Linear regressions restricted to the delayed group appear in Fig. 4, as well as the parabola for delayed subjects treated with PM melatonin. The regression that did not exclude subjects with posttreatment PADs > 6 (overshifters) did not quite reach statistical significance (r = −0.27, r2 = 0.07, df = 46, P = 0.07; however, Spearman's ρ = −0.33, n = 48, and P = 0.02 and Kendall's τ = −0.20, n = 48, and P = 0.04 were statistically significant). [These statistics are reported for comparison with those of the parabolic curves presented in Figs. 3 and 4 (in all of the above analyses, statistical significance was lost when the data fitted to a significant parabolic curve were fitted to a linear regression).] If the overshifters and undershifters (those who remained ≤ PAD 6) are analyzed separately, the linear regressions were statistically significant, despite the reduction in sample size (respectively: r = 0.72, r2 = 0.52, df = 9, P = 0.01; and r = −0.44, r2 = 0.19, df = 35, P = 0.007). Thus, the data in Fig. 4 confirm the therapeutic window of about PAD 6, at least for the phase-delayed group: indeed, the parabolic fit of the data for the delayed subjects who received PM melatonin, the treatment that caused the greatest phase shifts, is remarkably impressive, particularly for such a small sample [R2 = 0.65, df = (2, 8), P = 0.01, minimum = 5.56].

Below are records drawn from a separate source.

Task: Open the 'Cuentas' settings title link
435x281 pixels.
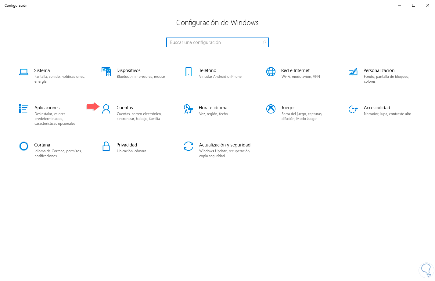Action: point(125,108)
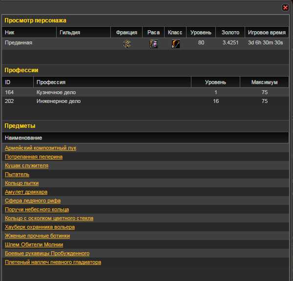Click the faction emblem icon
The image size is (293, 281).
tap(127, 43)
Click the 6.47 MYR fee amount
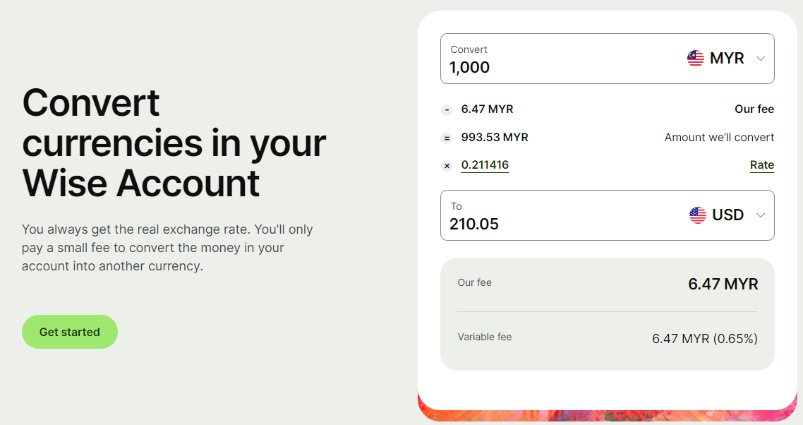This screenshot has width=803, height=425. point(487,109)
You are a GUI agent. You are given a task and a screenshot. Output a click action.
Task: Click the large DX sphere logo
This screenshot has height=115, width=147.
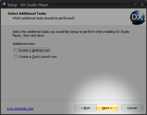(138, 17)
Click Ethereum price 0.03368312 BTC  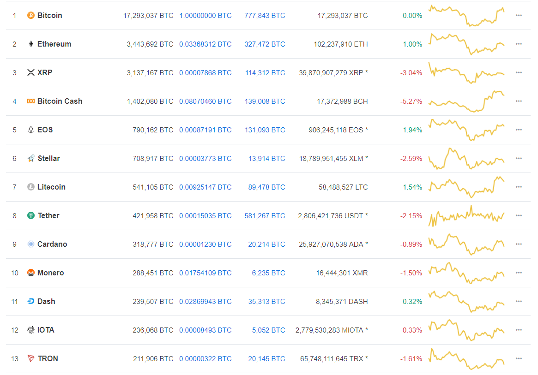coord(205,44)
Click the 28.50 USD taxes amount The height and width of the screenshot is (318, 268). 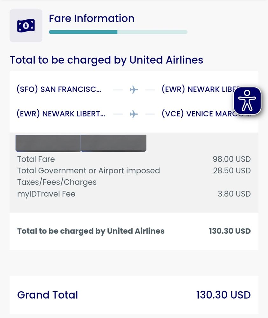231,170
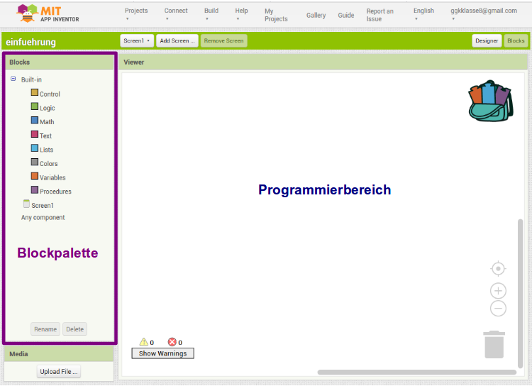The width and height of the screenshot is (532, 386).
Task: Open the Screen1 dropdown
Action: (136, 41)
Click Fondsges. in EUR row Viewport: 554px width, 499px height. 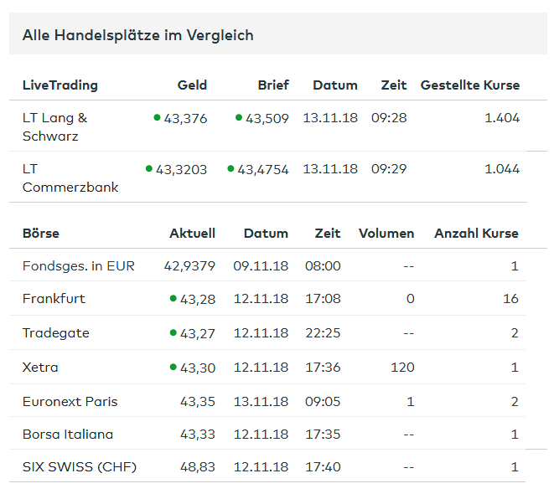click(x=79, y=266)
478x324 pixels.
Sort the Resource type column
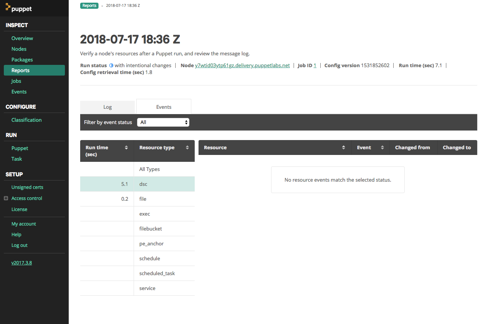pos(187,147)
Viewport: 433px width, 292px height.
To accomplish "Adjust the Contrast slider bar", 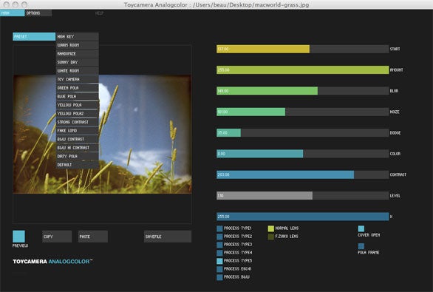I will [x=303, y=174].
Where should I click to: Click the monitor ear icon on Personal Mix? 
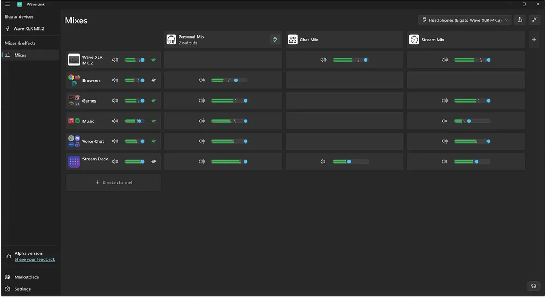coord(275,39)
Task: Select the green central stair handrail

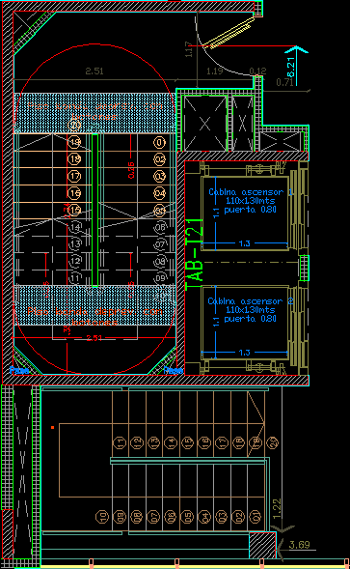Action: [94, 210]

As mentioned above, analyses of the delayed group, rather than the advanced group, appear to be the driving force behind most of the statistically significant findings. This finding also applies to the linear regression (raw data not shown) of pretreatment to posttreatment percent changes in depression scores vs. shifts toward or away from PAD 6 (for delayed subjects, r = 0.35, r2 = 0.12, df = 46, P = 0.01; and for all subjects, r = 0.32, r2 = 0.10, df = 66, P = 0.007); the three delayed subjects who worsened the most received the “incorrect” treatment (AM melatonin), which caused a phase delay away from PAD 6 [it is not surprising that only a few subjects actually became more depressed during the study, given the small, but significant, antidepressant response to placebo (see Fig. 6)]. The plot for this type of analysis appears in Fig. 5 for all phase-advanced and phase-delayed subjects who received PM melatonin, the treatment that caused the greatest phase shifts: the linear regression between percent change in depression ratings and shifts toward or away from PAD 6 was quite robust, despite the relatively small sample size (r = 0.59, r2 = 0.35, df = 20, P = 0.004). {Furthermore, the data in this figure make clear that most of the advanced types (who, in response to PM melatonin, usually advanced further away from PAD 6) had a worse clinical response than the delayed types (for whom PM melatonin would be expected to be the treatment of choice); notably, the subject who shifted away from PAD 6 more than anyone else and whose depression scores worsened more than those of all but two other subjects [phase-delayed types who also received the incorrect treatment (AM-melatonin); data not shown] was from the advanced subgroup for whom PM melatonin would have been predicted to be the incorrect treatment.} The r2 of 0.35 is the largest found in the combined group of phase-advanced and phase-delayed subjects (second only to the R2 of 0.65 in the PM-treated delayed group alone in Fig. 4).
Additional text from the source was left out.